Asian Style Udon Noodle with Pan-Fried Vegetable

This dish inspired me a long time ago when I visit some nice European cities and I saw different Asian street food. Thai, Japanese, Vietnamese, Malaysian, Korean and many more of course. I remember the freshness of vegetables and fruits very friendly people and chefs as well and very open to sharing information about each ingredient and also about exotic herbs and leaves as well I have to say I’m always curious and open to learning cause this is important study every day and I think it’s not just about cooking it’s generally.

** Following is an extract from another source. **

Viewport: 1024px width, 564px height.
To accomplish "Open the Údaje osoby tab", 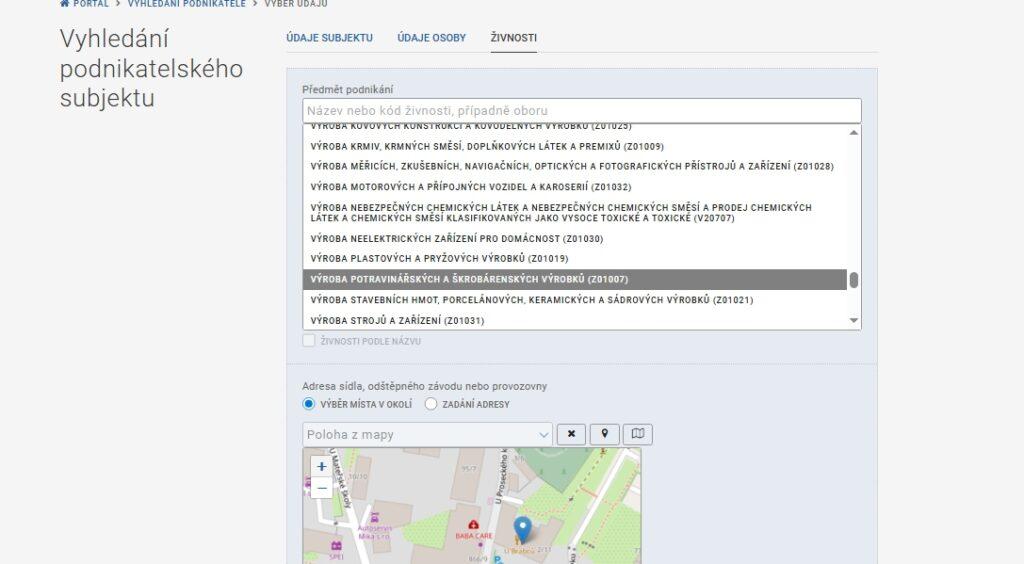I will click(x=431, y=38).
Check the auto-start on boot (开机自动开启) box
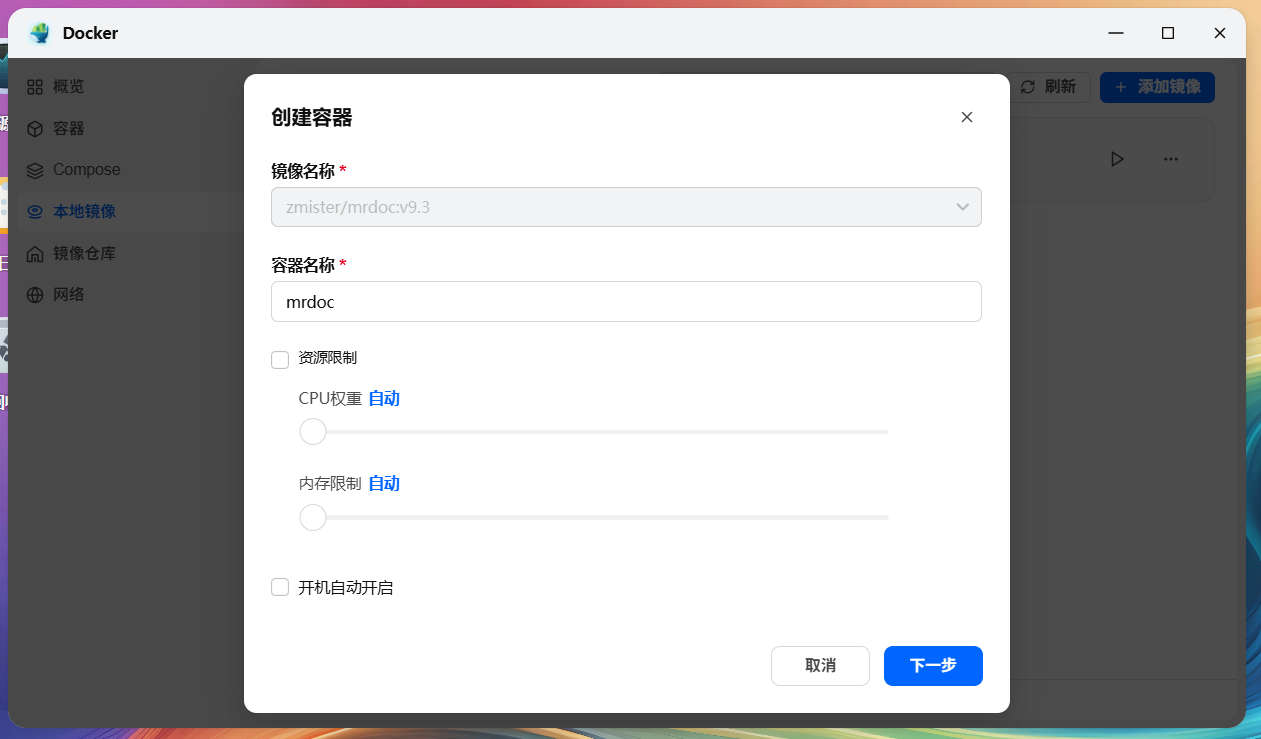1261x739 pixels. tap(280, 587)
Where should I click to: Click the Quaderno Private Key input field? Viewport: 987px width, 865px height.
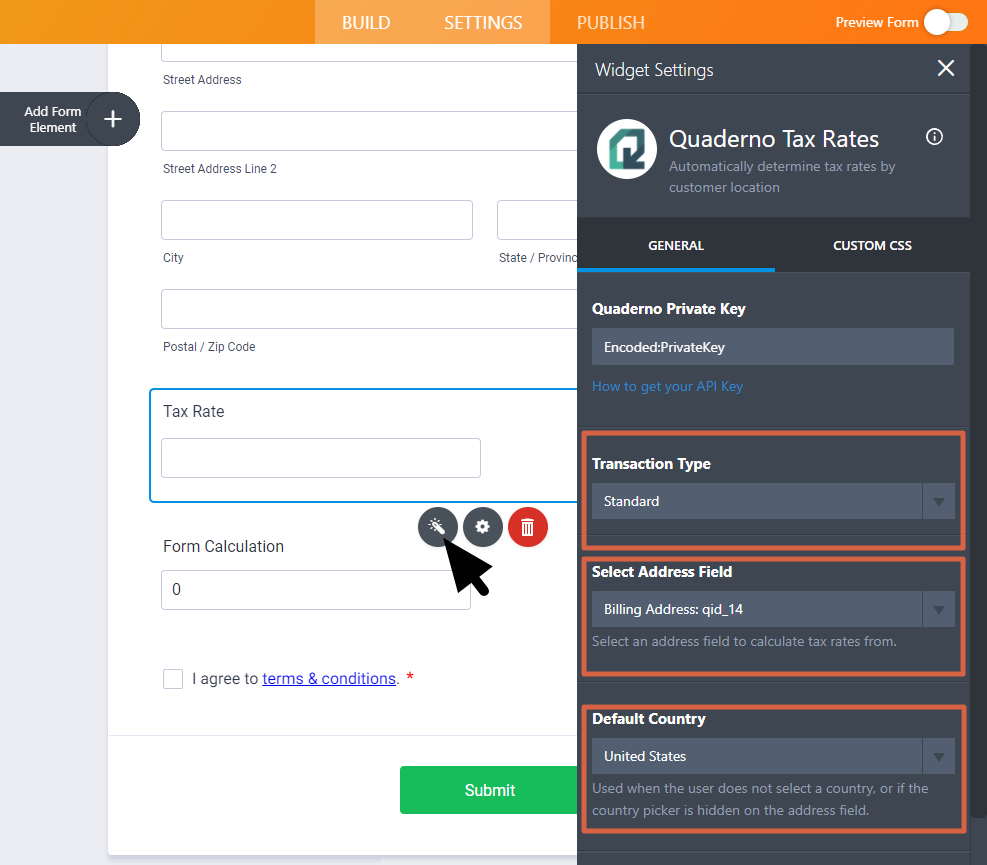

Also, I need to mention I use to leave in Brighton UK with Japanese flatmate she cooked everyday fresh meal and I learned so many things which you can’t find in the books or TV 🙂 So that’s what I decided it make today easy brunch lunch for you and It help to all of you who don’t want to spend much time in the kitchen.
200g vegan udon noodle
25g fresh spring onion
150g shimeji mushrooms
1 small carrots
50g tender steamed broccoli
100g peppers (your choice)
1 clove of garlic
5g fresh ginger
1 teaspoon of sesame seeds
2 large spoons of vegan soya sauce
1 head of pak choi salad
5 spoon of vegan hoisin sauce
cooking oil
salt & pepper
So, my dear readers, I would like to suggest use large cooking pot or ceramic wok pot for better manipulation and also some small pot for noodle which it does not take to long cook you have to be careful since your water start boil and you will add noodle n to your pot it takes around 7 min depending on which noodle you will use but I guess max time it will be 10 min.
For vegetable peel, the first skin from carrots remove garlic shall and chop spring onion ends and clean up all vegetable and slice as julienne all vegetable please then add some your choice cooking oil into your pot and add everything together and nicely braise till soft add hoisin sauce and seeds and also salt and pepper and mix with your noodle together.